> [Excerpted passage]:

● ● ● ● ●

# Who loves carbon fiber fountain pens - let's see them!



## evosam (Jan 2, 2012)

I'm a big sucker for carbon fiber pens and especially when it's a nice fountain pen.

Picked up a new one for my collection this week to accompany it's other brothers..(The Delta is new thx to Bry)

So for your enjoyment: (top to bottom)

1. Delta Momo 30th Anniversary Fountain Pen
2. Visconti Carbon Dream
3. McClaren M900 all carbon










Vast differences in weave and finish to give it variety.

The McClaren has a raw unfinished carbon weave like those they use on the racecars
The Delta has a uniform weave with a "moderate" laquer glaze on top
The Visconti Carbon Dream is really interesting because it is a mid-laquer finish on a CF sheet that has been cut and wrapped around a clear resin barrel. The effect is pretty stunning.










Would love to see other folks fav carbon fiber pens.

Cheers

-Sam


----------



## D N Ravenna (Apr 30, 2005)

I don't have a single CF FP, but that Momo intrigues. As time permits, I would not mind hearing more about it.

● ● ● ● ●

> [Given information]:
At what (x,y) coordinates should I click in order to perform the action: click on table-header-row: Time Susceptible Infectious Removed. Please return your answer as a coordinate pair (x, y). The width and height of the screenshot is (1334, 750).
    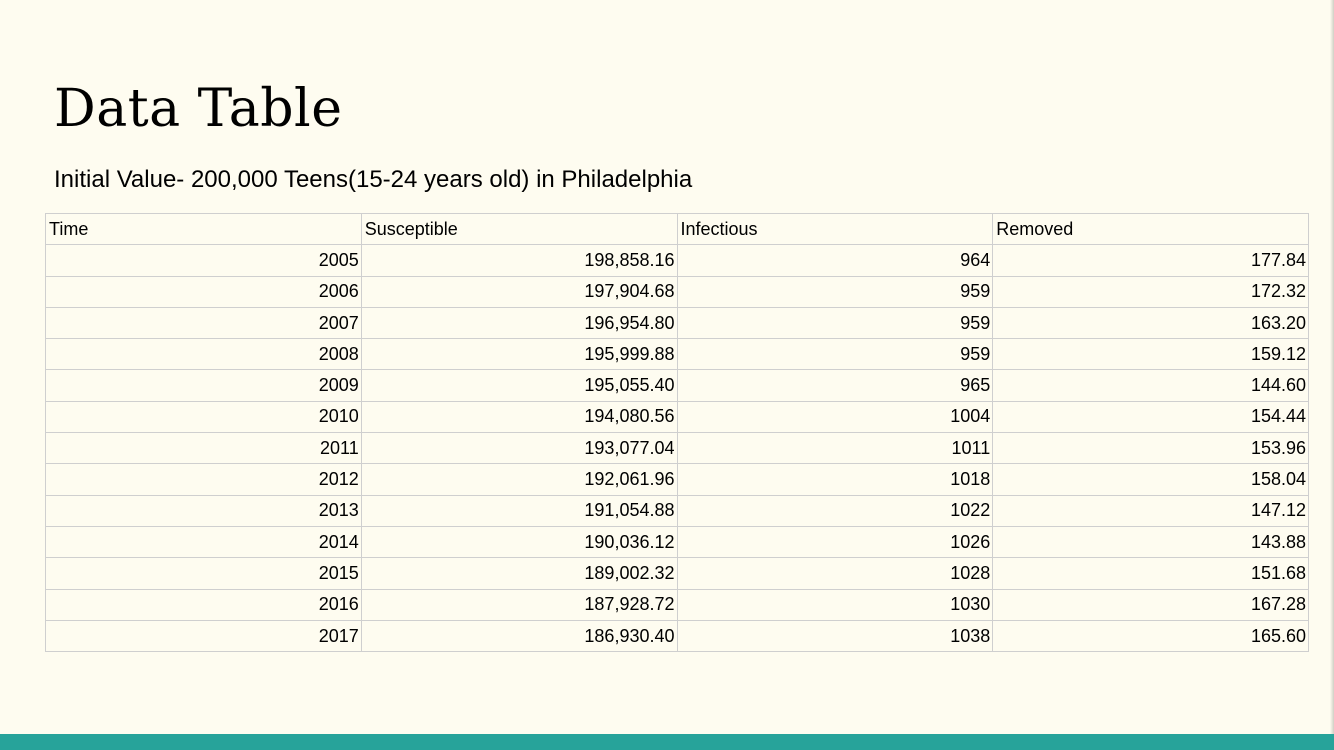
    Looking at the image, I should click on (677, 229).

● ● ● ● ●

> [Apply what you read]:
A. What does the carbon fiber pen thread say? Sum it up in two sentences.
B. In the carbon fiber pen thread, why does the poster find the Visconti Carbon Dream really interesting? Answer in one or two sentences.
C. Continue the carbon fiber pen thread from the end of the last post.
The data can be left aside.

> [Response list]:
A. A collector shows three carbon fiber fountain pens, a Delta Momo 30th Anniversary, a Visconti Carbon Dream and a McClaren M900, and describes how their weaves and finishes differ before inviting others to share their favorites. A reply from someone who owns no carbon fiber fountain pen says the Momo is intriguing and asks to hear more about it.

B. It has a mid-lacquer finish on a carbon fiber sheet that has been cut and wrapped around a clear resin barrel. The poster calls the effect pretty stunning.

C.
Cheers!

Dan


----------



## evosam (Jan 2, 2012)

Dan,

What would you like to know about the Momo?

Here is some basic info :
It's a 30th Anniversary pen for Delta.
It comes in a standard edition that is carbon fiber and the orange resin that Delta are famous for.
In that edition, it comes with a Titanium nib.
The version I have is a limited edition that is carbon fiber, black resin and rose gold ver. Nib is gold on the edition I have.

It's a piston fill fountain pen of course and holds a decent amount of ink - although not as much as the ridiculous amount that the Visconti holds... 

Cheers

-Sam


----------



## georges zaslavsky (Feb 11, 2006)

my one and only carbon fiber pen, the ad 2000


----------



## D N Ravenna (Apr 30, 2005)

evosam said:


> Dan,
> 
> What would you like to know about the Momo?
> 
> ...


Thank you! A user's notes are worth all the copy.

Thanks for sharing!
Dan


----------



## Uwe W. (Jan 7, 2009)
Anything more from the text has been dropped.